### [Given request]
In the text on Bible genealogies, retype word for word the stretch that begins at the words "Much is made" and stops after "son of Abraham.".

### [Supplied text]
Gen 49:2, 8-10; Matthew 1:1-17

Anyone who has attempted a family genealogy knows the treasures and puzzles waiting to be uncovered. Ancestors may include figures who validate claims to family importance or misfortune, even surprises about relatives we didn’t know we had. Bible genealogies were links to tribal membership and the privileges that went with it. Being listed in the genealogy was proof of descent and the right to promises made to its progenitor.  There are two genealogies in the Gospels, one in Matthew showing Jesus in the line of Abraham and the other in Luke going all the way back to Adam. 

Much is made of lineage as a credential in the New Testament.  Jesus’ critics are continually asking him who he is, where he is from, by what authority he is teaching. The evangelists are eager to show that he is of the line of David, why Joseph and Mary go to Bethlehem in Judea for the census, establishing his birthplace and his link to Judah, son of Jacob, son of Isaac, son of Abraham.

### [Dataset section]
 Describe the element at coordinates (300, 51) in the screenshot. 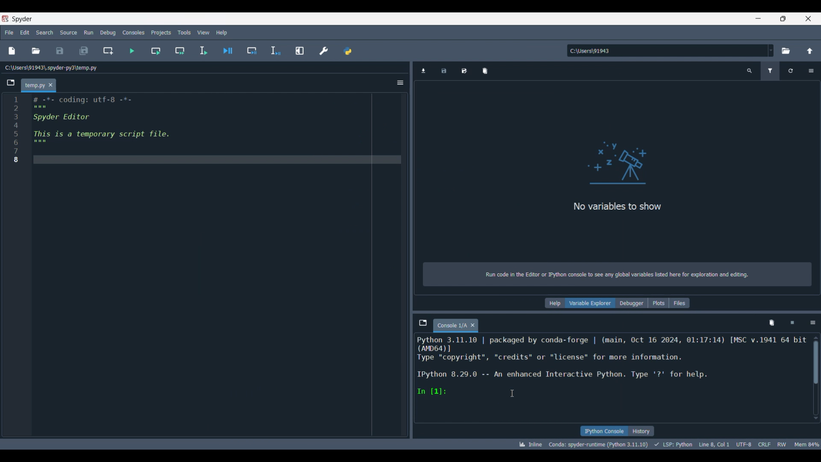

I see `Maximize current line` at that location.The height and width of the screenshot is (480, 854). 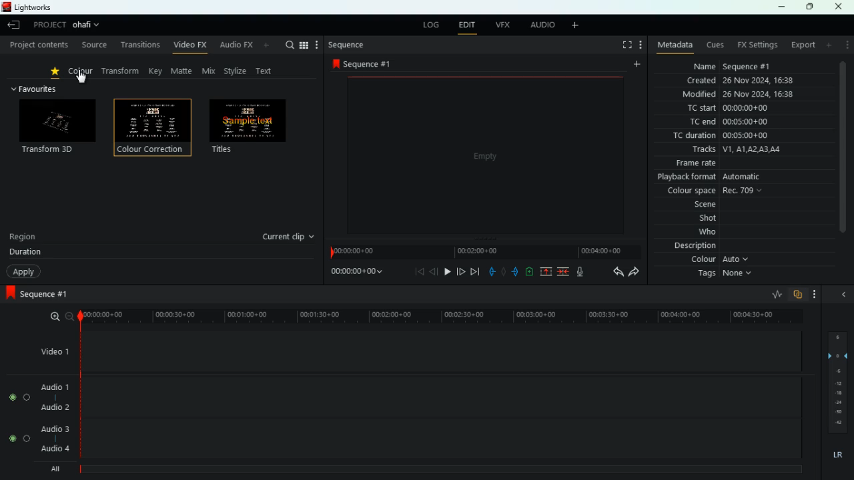 What do you see at coordinates (625, 45) in the screenshot?
I see `full screen` at bounding box center [625, 45].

### [Solution]
Much is made of lineage as a credential in the New Testament.  Jesus’ critics are continually asking him who he is, where he is from, by what authority he is teaching. The evangelists are eager to show that he is of the line of David, why Joseph and Mary go to Bethlehem in Judea for the census, establishing his birthplace and his link to Judah, son of Jacob, son of Isaac, son of Abraham.